*Text segment*
I'd like to store genomic annotations (think bed or bam files, lots of bam files in fact) in some sort of database, preferably something that is distributed and facilitates parallel processing (something like MapReduce). CouchDB, MongoDB, Cassandra seem to fit the bill more or less.
Such a scheme only makes sense if it's possible to run queries like "give me all annotations overlapping this region", or something like 'samtools view'. Which database supports this kind of interval index or where would it be possible to retrofit one?
To clarify: I'm aware of the UCSC binning scheme, which looks like an ugly hack to me. The BAM format adds another hack to that, apparently because the binning scheme underperforms for bigger data sets. What I'm actually looking for is something like the priority search queue described here: http://www.soi.city.ac.uk/~ross/papers/FingerTree.html (It works for every search tree, not just finger trees.)
Well, IMO the UCSC binning is a very clever hack for a database engine that does not support the R-tree index. You do not have a much better way to do that with MySQL. Also, correct me if I am wrong: finger tree seems an alternative to AVL and red-black tree. If this is the case, it is not efficient for interval queries. K-d tree and R-tree are the appropriate data structures for interval queries. UCSC binning is essentially an R-tree.
About MongoDB. I heard that MongoDB is lightening fast when the data fits memory, but otherwise it becomes quite slow. A Google result: http://www.colinhowe.co.uk/2011/02/23/mongodb-performance-for-data-bigger-than-memor/
The point isn't really about Finger Trees, any balancing scheme works. The point is about the annotation, which might actually be equivalent to the (1-dimensional) R-tree.
I'll add my +1 to MongoDB.
No, it is wrong that "any balancing scheme works". Interval query is a special type of query which makes many tree structures inefficient. You cannot use a B-tree, AVL or red-black tree to achieve the efficiency of the binning index. This is exactly why UCSC came up with this binning index when B-tree is widely used in all RDBMS. If your point is not about finger tree, then remove it to avoid confusion.
Hinze's finger tree is equivalent to an annotated (2,3)-B-tree, which is again equivalent to ab annotated red-black-tree. I'm asking if any database can annotate its B-tree index.
You see not understand the problem. You keep mentioning annotation, but what you really want to solve is an interval query problem. B-tree, together with finger, red-black and AVL trees, is a wrong data structure for interval queries. No matter how much you can annotate these kind of trees, you cannot achieve efficient interval query. UCSC binning is the only method I know that works efficiently on B-tree.
What the (marvelous) Hinze-Paterson paper says (section 4.8) is that you can implement (1-dim) interval trees via finger trees, just by choosing the right monoid; you get O(log(n)) for finding some overlapping interval, and getting all m of them in O(m log(m/n)). Not an expert in this area, but AFAIK this is as efficient as you can get.

*Problem 1*
List every database system the forum thread on storing genomic annotations names by product name.
*Problem 2*
Answer these questions from the forum thread on storing genomic annotations.
(a) Which section of the Hinze-Paterson paper is cited for implementing interval trees via finger trees?
(b) According to the thread, what happens to MongoDB's speed when the data does not fit in memory?
(c) Which two data structures does the thread call appropriate for interval queries?

*Dataset*

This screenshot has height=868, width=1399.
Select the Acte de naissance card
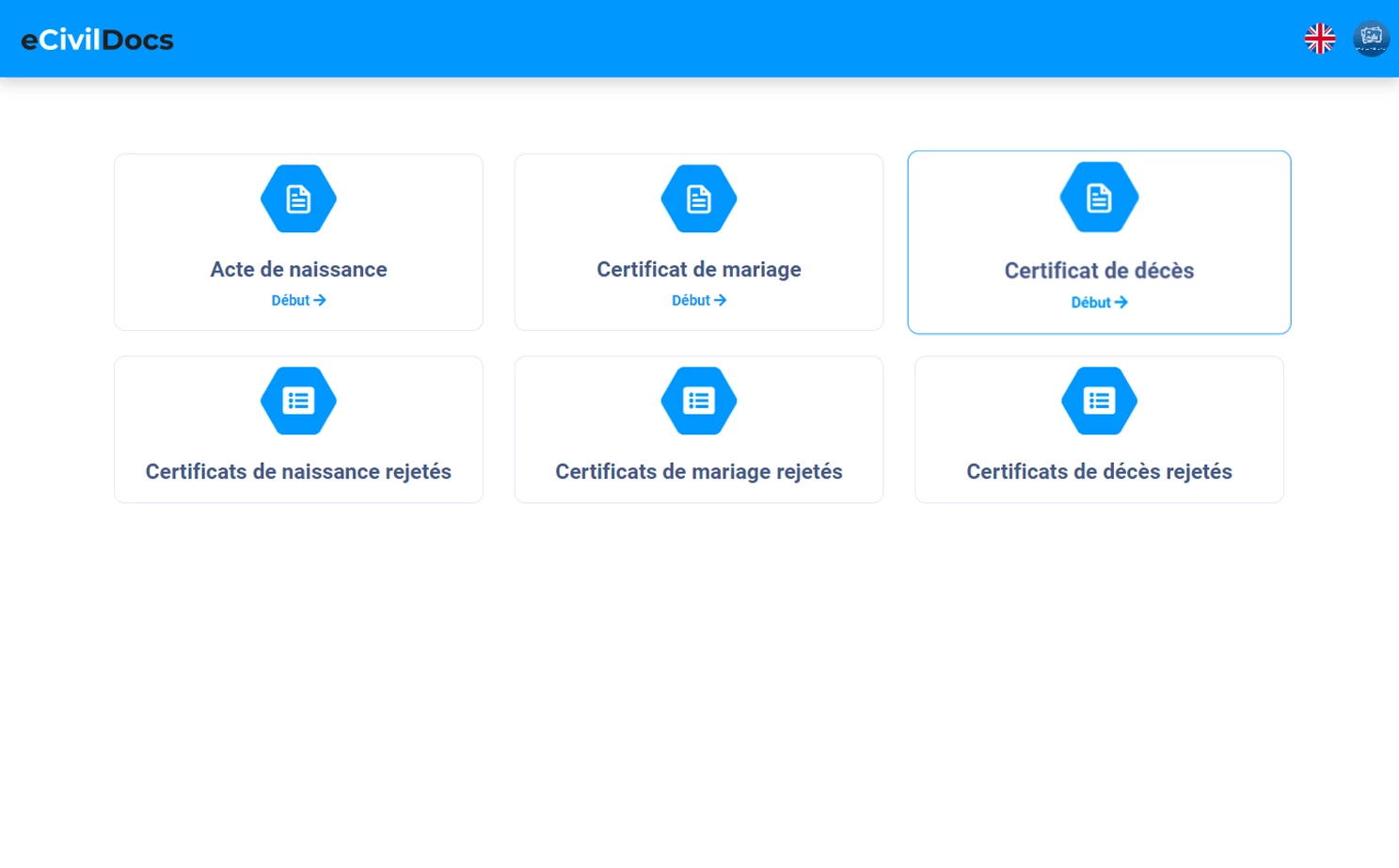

...

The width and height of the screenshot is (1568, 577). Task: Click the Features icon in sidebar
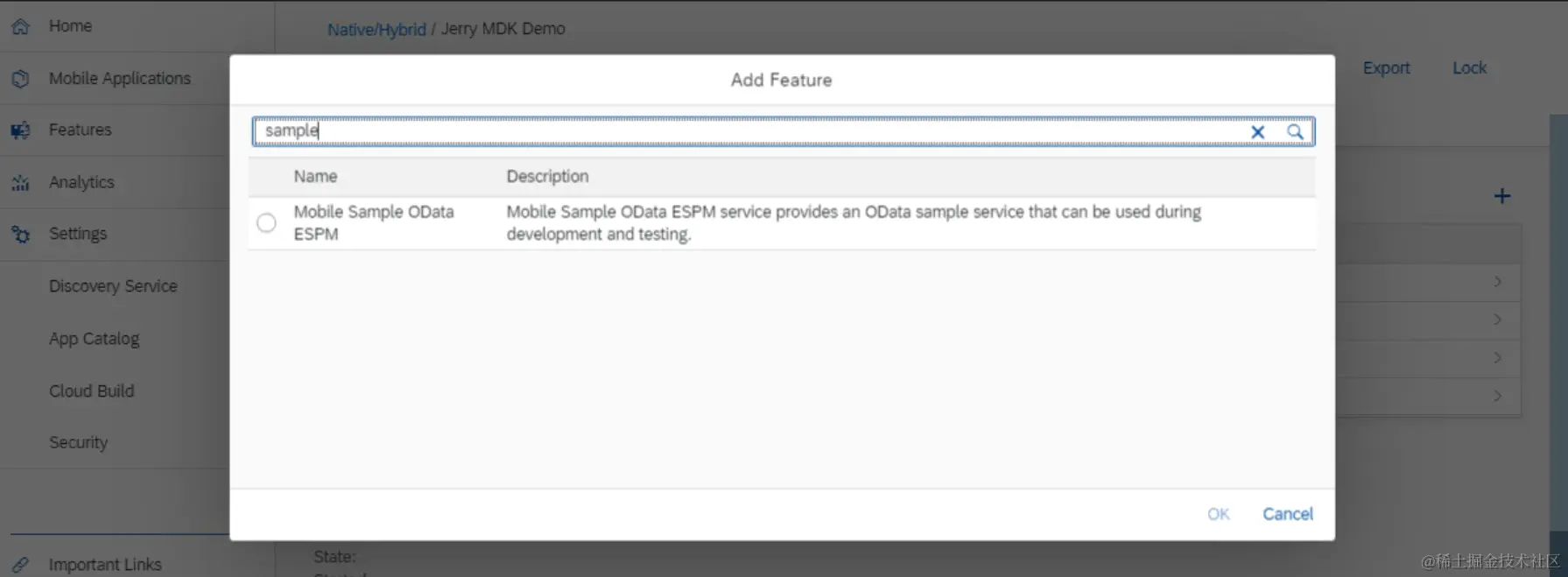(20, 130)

*Task answer 1*
CouchDB
MongoDB
Cassandra
MySQL

*Task answer 2*
(a) Section 4.8.
(b) It becomes quite slow.
(c) The K-d tree and the R-tree.